**WHAT THE TASK REQUIRES:** Using the data that follows, state the number of lines holding the word "will", and give no other output.

(Stored data)
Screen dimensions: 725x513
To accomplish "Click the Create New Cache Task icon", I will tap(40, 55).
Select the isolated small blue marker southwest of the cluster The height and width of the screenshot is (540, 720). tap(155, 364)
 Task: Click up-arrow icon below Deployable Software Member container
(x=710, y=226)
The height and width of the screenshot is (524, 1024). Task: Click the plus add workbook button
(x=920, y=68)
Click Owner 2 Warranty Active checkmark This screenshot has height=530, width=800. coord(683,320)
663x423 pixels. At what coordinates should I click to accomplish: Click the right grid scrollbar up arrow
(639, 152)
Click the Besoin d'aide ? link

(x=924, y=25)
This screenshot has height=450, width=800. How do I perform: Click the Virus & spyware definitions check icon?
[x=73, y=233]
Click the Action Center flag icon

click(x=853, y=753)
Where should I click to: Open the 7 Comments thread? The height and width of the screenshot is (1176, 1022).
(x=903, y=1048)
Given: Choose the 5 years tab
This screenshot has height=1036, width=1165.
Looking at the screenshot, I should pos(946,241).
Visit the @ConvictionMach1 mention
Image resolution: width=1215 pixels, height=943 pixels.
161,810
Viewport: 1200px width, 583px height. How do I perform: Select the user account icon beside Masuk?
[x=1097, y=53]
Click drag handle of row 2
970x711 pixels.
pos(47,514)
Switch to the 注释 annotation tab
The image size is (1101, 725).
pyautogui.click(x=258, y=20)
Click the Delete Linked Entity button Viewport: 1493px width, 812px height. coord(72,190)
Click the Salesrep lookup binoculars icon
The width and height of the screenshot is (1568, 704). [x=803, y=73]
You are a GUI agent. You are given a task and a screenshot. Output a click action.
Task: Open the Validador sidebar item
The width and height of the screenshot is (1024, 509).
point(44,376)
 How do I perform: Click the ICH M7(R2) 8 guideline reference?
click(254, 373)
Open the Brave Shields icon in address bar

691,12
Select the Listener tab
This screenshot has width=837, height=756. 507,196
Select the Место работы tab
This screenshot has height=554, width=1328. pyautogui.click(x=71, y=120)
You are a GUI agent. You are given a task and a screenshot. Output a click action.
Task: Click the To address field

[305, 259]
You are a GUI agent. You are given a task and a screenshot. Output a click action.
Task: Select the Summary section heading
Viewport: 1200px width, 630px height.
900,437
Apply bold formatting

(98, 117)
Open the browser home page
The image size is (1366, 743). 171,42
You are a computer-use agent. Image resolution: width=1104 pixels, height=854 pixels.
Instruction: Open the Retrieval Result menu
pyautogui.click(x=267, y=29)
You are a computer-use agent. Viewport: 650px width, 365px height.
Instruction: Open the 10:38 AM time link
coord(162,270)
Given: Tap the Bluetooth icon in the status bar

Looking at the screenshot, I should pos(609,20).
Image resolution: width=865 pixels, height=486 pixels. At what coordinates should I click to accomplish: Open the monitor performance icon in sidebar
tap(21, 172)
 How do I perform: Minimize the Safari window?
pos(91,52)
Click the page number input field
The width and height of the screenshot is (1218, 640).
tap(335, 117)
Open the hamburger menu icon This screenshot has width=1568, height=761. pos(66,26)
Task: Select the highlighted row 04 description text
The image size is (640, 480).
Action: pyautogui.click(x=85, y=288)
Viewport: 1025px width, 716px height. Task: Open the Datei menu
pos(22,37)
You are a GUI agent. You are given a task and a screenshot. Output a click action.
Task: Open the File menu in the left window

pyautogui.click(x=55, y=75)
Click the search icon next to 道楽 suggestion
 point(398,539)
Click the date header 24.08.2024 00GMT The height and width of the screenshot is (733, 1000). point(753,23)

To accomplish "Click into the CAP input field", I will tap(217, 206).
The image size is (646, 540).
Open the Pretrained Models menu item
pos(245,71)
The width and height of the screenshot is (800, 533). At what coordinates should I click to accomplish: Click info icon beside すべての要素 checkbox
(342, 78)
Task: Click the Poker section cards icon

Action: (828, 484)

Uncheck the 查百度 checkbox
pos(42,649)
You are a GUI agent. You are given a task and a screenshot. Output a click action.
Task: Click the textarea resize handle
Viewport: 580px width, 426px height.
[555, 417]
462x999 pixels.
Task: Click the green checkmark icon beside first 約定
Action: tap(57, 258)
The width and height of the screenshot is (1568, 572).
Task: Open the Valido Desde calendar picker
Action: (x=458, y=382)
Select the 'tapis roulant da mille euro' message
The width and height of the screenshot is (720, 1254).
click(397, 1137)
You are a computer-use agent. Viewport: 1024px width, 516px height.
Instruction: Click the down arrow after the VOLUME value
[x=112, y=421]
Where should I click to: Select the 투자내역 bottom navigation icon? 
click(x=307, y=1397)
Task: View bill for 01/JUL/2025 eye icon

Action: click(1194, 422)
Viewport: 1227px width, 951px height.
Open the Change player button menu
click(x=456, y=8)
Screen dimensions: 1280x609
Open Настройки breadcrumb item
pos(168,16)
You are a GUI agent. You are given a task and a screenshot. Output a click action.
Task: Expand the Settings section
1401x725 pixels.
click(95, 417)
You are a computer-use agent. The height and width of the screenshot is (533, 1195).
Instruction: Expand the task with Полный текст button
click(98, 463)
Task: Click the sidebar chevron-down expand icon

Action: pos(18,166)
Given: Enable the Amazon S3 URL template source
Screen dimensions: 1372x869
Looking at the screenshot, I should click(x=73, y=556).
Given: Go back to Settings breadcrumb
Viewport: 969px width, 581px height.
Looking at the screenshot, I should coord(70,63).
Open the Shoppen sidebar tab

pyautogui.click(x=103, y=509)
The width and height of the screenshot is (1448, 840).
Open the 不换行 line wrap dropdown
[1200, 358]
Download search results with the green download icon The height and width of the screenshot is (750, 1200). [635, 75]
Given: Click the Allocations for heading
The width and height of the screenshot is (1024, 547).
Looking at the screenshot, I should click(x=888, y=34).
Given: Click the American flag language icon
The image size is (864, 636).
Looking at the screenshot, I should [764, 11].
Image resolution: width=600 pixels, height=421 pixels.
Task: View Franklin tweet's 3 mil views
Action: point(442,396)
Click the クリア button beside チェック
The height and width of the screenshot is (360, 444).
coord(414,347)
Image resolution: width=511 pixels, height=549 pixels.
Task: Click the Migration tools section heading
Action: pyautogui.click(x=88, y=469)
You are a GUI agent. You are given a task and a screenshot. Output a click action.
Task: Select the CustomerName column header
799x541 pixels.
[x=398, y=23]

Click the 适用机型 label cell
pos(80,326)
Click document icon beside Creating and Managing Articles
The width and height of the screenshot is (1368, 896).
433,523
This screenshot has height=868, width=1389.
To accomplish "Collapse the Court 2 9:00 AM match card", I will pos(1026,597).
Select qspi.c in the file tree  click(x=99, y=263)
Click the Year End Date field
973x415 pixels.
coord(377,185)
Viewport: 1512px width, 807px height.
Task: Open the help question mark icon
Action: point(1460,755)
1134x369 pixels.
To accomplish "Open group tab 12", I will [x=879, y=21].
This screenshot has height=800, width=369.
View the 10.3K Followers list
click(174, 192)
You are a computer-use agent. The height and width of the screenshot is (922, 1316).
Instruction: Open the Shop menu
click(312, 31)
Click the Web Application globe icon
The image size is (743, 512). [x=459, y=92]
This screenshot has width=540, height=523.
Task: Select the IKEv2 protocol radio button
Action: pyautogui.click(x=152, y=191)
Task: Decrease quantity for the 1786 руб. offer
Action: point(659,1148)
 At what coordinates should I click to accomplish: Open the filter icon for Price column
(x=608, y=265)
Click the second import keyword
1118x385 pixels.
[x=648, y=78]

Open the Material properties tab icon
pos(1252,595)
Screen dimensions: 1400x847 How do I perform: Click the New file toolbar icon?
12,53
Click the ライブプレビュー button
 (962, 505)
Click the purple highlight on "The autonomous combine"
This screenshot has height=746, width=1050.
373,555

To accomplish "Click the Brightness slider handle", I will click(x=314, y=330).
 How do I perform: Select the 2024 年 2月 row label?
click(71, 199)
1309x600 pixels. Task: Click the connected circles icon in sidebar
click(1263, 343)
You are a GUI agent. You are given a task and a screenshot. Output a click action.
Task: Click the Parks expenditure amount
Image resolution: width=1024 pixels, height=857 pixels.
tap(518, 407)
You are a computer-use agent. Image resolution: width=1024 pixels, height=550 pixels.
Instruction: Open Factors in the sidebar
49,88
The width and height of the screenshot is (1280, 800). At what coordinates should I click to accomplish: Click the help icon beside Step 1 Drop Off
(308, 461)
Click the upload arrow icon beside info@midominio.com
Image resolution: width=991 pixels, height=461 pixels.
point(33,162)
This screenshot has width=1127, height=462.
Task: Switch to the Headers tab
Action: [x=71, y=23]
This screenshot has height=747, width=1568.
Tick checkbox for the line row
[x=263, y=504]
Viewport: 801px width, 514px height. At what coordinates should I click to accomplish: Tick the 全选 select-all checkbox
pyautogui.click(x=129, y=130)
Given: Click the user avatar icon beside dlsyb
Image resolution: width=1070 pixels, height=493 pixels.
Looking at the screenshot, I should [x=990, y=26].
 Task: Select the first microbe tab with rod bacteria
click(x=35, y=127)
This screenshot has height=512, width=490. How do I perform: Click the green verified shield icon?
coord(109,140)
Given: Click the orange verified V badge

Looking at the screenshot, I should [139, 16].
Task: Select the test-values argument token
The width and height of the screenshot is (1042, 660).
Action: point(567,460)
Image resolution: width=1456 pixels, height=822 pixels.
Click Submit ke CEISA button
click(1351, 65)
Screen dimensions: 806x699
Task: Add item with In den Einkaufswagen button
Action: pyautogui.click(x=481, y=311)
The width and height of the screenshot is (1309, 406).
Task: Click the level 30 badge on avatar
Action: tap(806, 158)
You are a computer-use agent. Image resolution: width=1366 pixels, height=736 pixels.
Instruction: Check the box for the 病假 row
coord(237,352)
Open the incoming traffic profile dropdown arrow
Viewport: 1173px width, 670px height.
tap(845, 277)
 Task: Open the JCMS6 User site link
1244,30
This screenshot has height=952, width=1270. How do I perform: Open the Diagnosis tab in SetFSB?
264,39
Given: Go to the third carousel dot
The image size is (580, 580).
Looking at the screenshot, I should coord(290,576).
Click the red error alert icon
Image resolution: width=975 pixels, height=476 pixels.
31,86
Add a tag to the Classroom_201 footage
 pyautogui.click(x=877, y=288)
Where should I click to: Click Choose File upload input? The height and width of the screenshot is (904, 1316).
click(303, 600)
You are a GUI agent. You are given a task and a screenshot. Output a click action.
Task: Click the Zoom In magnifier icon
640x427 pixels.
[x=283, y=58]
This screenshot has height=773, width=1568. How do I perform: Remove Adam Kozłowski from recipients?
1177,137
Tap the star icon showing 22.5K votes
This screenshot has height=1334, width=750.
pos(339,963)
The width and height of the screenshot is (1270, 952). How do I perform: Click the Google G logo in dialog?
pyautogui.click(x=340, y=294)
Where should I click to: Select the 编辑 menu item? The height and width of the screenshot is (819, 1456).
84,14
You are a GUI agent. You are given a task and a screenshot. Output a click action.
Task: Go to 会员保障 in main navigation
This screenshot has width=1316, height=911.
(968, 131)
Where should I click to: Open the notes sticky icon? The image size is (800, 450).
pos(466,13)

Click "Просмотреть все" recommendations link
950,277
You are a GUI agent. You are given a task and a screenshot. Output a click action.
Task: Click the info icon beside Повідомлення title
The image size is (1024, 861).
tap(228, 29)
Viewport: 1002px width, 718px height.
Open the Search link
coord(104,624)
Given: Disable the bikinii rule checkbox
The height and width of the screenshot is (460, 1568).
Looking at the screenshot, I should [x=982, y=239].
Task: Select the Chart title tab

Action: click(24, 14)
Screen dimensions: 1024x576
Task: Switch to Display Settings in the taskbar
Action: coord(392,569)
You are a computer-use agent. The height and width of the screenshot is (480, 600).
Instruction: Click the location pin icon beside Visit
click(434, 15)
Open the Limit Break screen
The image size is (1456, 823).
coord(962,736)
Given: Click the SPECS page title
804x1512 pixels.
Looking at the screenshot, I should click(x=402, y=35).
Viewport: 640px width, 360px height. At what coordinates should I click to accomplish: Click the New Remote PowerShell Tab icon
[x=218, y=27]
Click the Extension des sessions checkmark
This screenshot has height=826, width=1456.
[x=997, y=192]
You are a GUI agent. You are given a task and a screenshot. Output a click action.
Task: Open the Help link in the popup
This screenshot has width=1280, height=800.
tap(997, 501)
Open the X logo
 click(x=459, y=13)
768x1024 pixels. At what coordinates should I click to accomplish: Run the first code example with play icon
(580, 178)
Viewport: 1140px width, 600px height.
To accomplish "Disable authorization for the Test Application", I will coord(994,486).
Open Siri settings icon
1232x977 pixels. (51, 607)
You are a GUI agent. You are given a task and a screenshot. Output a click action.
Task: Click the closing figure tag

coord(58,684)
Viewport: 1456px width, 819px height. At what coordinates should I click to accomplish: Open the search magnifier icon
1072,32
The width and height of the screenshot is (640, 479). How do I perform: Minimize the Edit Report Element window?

**TASK OUTPUT:** 6